In computer science, the Actor model, first published in 1973, is a mathematical model of concurrent computation.
A fundamental challenge in defining the Actor model is that it did not provide for global states so that a computational step could not be defined as going from one global state to the next global state as had been done in all previous models of computation.
In 1963 in the field of Artificial Intelligence, John McCarthy introduced situation variables in logic in the Situational Calculus. In McCarthy and Hayes 1969, a situation is defined as "the complete state of the universe at an instant of time." In this respect, the situations of McCarthy are not suitable for use in the Actor model since it has no global states.
From the definition of an Actor, it can be seen that numerous events take place: local decisions, creating Actors, sending messages, receiving messages, and designating how to respond to the next message received. Partial orderings on such events have been axiomatized in the Actor model and their relationship to physics explored (see Actor model theory).

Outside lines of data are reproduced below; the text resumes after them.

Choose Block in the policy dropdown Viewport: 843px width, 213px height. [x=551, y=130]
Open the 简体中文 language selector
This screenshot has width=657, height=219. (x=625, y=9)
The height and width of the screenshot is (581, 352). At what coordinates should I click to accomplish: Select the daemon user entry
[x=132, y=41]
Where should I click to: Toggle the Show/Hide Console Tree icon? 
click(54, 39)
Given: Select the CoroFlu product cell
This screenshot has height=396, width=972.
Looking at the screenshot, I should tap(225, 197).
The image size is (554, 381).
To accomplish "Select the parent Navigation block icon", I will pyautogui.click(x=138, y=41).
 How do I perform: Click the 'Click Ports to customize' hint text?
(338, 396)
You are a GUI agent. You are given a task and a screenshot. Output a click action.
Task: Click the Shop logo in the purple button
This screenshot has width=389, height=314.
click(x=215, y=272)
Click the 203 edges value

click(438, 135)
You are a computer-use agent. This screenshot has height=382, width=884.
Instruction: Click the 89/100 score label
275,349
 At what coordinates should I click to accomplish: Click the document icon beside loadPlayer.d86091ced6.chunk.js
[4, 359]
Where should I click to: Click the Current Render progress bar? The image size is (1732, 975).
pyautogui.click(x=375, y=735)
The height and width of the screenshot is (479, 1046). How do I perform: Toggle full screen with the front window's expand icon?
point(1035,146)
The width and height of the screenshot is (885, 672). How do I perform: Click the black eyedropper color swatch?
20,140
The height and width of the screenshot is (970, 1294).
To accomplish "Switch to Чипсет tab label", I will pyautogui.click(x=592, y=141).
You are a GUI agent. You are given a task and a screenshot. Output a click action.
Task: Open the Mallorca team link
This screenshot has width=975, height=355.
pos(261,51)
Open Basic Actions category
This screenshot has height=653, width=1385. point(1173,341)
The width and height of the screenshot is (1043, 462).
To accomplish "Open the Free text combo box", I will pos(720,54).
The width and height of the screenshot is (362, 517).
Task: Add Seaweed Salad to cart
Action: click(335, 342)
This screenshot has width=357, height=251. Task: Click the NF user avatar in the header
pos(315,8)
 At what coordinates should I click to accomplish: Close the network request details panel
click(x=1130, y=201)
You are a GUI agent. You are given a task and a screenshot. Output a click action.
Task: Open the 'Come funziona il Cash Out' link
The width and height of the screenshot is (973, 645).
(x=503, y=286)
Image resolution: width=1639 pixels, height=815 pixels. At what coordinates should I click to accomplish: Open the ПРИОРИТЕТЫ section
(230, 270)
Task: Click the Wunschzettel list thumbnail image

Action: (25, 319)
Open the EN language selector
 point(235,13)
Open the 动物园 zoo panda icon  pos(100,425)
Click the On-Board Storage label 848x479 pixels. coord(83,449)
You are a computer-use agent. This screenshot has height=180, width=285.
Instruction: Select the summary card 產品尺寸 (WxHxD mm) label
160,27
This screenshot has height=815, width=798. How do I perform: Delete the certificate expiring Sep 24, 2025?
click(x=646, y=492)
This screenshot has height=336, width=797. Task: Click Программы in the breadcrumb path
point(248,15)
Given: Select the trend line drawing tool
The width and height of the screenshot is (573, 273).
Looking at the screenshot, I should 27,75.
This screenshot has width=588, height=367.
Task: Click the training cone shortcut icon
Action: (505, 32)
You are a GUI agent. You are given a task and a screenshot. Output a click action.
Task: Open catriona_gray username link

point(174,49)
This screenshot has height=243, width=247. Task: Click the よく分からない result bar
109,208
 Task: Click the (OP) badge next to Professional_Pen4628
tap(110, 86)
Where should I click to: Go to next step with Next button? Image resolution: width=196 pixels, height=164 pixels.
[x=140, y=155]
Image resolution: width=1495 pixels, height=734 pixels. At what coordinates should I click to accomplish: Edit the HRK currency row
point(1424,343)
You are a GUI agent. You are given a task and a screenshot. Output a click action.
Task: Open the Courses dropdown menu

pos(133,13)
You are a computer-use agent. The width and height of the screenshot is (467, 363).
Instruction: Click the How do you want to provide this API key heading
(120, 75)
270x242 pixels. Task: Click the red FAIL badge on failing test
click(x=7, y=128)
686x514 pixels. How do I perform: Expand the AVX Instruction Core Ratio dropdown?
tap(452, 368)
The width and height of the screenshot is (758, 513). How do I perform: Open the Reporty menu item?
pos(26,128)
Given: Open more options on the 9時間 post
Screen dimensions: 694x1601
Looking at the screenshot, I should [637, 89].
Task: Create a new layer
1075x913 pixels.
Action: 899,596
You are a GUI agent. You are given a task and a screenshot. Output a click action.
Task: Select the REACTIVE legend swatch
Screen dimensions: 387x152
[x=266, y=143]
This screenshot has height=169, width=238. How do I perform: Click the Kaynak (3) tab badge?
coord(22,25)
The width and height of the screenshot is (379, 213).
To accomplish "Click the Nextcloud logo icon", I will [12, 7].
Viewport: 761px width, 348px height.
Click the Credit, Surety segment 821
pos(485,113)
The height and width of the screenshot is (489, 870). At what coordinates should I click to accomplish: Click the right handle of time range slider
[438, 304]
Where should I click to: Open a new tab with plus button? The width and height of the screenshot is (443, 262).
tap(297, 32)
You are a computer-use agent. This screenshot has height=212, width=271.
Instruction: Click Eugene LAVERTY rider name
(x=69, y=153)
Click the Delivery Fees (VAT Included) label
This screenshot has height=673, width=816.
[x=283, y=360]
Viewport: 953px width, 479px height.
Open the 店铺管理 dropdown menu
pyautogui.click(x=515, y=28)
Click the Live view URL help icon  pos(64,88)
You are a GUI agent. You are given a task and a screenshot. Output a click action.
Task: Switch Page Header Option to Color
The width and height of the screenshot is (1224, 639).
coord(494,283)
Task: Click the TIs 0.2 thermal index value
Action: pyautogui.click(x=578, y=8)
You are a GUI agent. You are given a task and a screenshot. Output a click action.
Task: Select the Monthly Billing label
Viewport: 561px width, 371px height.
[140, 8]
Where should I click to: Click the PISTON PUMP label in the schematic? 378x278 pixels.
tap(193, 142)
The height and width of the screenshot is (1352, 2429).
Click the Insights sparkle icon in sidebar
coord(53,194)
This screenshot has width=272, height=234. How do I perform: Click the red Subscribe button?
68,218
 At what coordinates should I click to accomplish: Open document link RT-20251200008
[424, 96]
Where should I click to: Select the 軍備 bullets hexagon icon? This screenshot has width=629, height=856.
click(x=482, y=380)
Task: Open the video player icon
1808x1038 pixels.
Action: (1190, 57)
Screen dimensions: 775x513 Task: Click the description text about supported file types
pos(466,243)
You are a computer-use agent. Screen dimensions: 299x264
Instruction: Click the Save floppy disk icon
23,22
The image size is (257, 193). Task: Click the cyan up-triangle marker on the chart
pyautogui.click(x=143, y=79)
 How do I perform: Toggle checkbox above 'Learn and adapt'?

According to Hewitt (2006), the Actor model is based on physics in contrast with other models of computation that were based on mathematical logic, set theory, algebra, etc. Physics influenced the Actor model in many ways, especially quantum physics and relativistic physics. One issue is what can be observed about Actor systems. The question does not have an obvious answer because it poses both theoretical and observational challenges similar to those that had arisen in constructing the foundations of quantum physics. In concrete terms for Actor systems, typically we cannot observe the details by which the arrival order of messages for an Actor is determined (see Indeterminacy in concurrent computation). Attempting to do so affects the results and can even push the indeterminacy elsewhere. e.g., see metastability in electronics. Instead of observing the insides of arbitration processes of Actor computations, we await the outcomes.